- Location in Green County and the state of Wisconsin.
- Coordinates: 42°32′46″N 89°39′19″W﻿ / ﻿42.54611°N 89.65528°W
- Country: United States
- State: Wisconsin
- County: Green

Area
- • Total: 36.5 sq mi (94.6 km^{2})
- • Land: 36.5 sq mi (94.6 km^{2})
- • Water: 0 sq mi (0.0 km^{2})
- Elevation: 925 ft (282 m)

Population (2020)
- • Total: 1,133
- • Density: 31.0/sq mi (12.0/km^{2})
- Time zone: UTC-6 (Central (CST))
- • Summer (DST): UTC-5 (CDT)
- Area code: 608
- FIPS code: 55-15000
- GNIS feature ID: 1582964
- Website: https://townofclarno.com/

= Clarno, Wisconsin =

Clarno is a town in Green County, Wisconsin, United States. The population was 1,133 at the 2020 census. The unincorporated communities of Clarno and Schneyville are located in the town.

==Geography==
According to the United States Census Bureau, the town has a total area of 36.5 square miles (94.6 km^{2}), all land.

==History==
The town was named after early settler Andrew Clarno, who founded a farm there in 1829.

==Demographics==
As of the census of 2000, there were 1,079 people, 393 households, and 303 families residing in the town. The population density was 29.5 people per square mile (11.4/km^{2}). There were 410 housing units at an average density of 11.2 per square mile (4.3/km^{2}). The racial makeup of the town was 98.70% White, 0.09% African American, 0.37% Asian, and 0.83% from two or more races.

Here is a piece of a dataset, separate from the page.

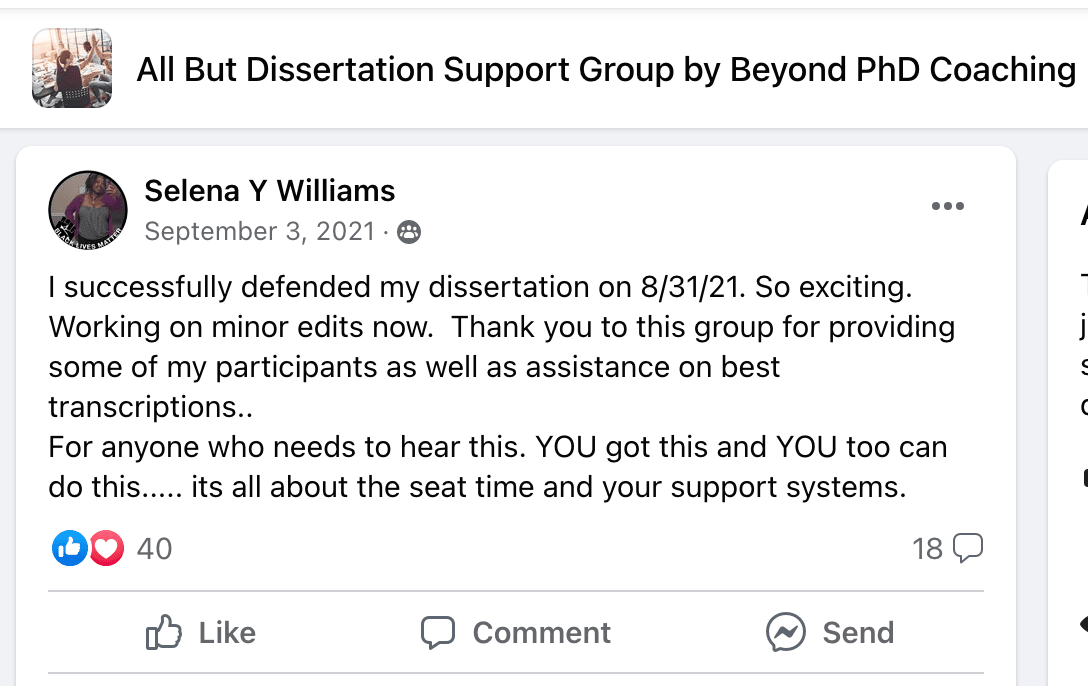Screen dimensions: 1088x686
Task: View who reacted via the 40 count
Action: point(154,549)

There were 393 households, out of which 35.9% had children under the age of 18 living with them, 69.2% were married couples living together, 4.8% had a female householder with no husband present, and 22.9% were non-families. 16.5% of all households were made up of individuals, and 5.6% had someone living alone who was 65 years of age or older. The average household size was 2.72 and the average family size was 3.06.

In the town, the population was spread out, with 27.2% under the age of 18, 7.1% from 18 to 24, 28.7% from 25 to 44, 25.5% from 45 to 64, and 11.5% who were 65 years of age or older. The median age was 38 years. For every 100 females, there were 102.1 males. For every 100 females age 18 and over, there were 106.8 males.

The median income for a household in the town was $47,167, and the median income for a family was $50,234. Males had a median income of $33,250 versus $21,250 for females. The per capita income for the town was $20,500. About 4.7% of families and 7.0% of the population were below the poverty line, including 8.4% of those under age 18 and 2.2% of those age 65 or over.